IC is the most informative single metric. An IC of 0.05 is solid for daily predictions. An IC of 0.10 is exceptional and probably suspicious — check for lookahead bias.

Sharpe ratio matters too, but it’s meaningless without context. A Sharpe of 2.0 in a backtest often becomes 0.4-0.7 live.

The Reality Check

Here’s where most Qlib tutorials stop. I won’t.

Public factors are overcrowded. Alpha158 is open-source. Thousands of quants use the same 158 factors. When everyone trades the same signals, the alpha erodes. These factors still work as a baseline and for learning — but don’t expect to deploy Alpha158 to production and print money.

Backtest results lie. Not intentionally, but systematically. Slippage, market impact, trading costs, and execution delays all eat returns. My rule of thumb: multiply your backtest annual return by 0.2 to 0.33 for a realistic live estimate. A 30% backtest return might become 6-10% live.

Factor decay is real. A factor that worked from 2010-2020 might be dead by 2022. Markets adapt. Other participants discover the same signal and arbitrage it away. You need to monitor factor IC over rolling windows and retire factors that flatline.
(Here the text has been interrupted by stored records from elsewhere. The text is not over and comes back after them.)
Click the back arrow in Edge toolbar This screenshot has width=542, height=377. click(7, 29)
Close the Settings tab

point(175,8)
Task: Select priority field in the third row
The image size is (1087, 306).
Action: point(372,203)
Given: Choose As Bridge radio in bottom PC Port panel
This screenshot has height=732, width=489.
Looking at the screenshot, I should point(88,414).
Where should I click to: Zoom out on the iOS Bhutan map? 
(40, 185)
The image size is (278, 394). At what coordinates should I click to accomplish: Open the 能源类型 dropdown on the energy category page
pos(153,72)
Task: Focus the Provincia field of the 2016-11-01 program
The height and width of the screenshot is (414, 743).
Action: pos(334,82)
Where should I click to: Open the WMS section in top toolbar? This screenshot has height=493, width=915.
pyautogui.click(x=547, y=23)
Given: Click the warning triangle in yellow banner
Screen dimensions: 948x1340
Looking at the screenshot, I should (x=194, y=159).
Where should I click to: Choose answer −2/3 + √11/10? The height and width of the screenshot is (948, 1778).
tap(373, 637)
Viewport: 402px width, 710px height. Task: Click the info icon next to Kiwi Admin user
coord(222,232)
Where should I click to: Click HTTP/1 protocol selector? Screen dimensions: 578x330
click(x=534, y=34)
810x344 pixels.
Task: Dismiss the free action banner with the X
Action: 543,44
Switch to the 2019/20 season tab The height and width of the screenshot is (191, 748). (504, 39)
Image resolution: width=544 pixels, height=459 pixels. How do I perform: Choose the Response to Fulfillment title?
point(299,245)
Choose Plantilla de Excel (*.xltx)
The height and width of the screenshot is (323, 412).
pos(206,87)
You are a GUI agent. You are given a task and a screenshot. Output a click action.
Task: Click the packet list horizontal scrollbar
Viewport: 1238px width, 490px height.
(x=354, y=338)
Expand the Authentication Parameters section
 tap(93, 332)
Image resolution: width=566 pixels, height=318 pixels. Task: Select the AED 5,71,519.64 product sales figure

Data quality matters more than model choice. I’ve seen people spend weeks tuning Transformer hyperparameters when their data had survivorship bias. Clean data with LightGBM beats dirty data with any model.

Where Claude Code Fits

Qlib’s YAML config system is perfect for AI-assisted experimentation. You can ask Claude Code to:

Generate config variations (sweep over num_leaves, learning_rate, training windows)
Parse backtest results and flag anomalies (suspiciously high IC, drawdowns exceeding thresholds)
Write custom factor expressions and plug them into the pipeline
Automate the data-download-train-evaluate loop across multiple markets

The config-driven architecture means Claude Code doesn’t need to understand Qlib’s internals — it just needs to produce valid YAML. That’s a much easier problem.

Bottom Line

Qlib is the fastest path from “I want to try quant trading” to “I have backtest results.” The 158 pre-built factors, 27 models, and single-YAML workflow remove weeks of boilerplate. Start with LightGBM on Alpha158. Graduate to custom factors and neural models when you’ve exhausted what the defaults can teach you. And always, always discount your backtest results before getting excited.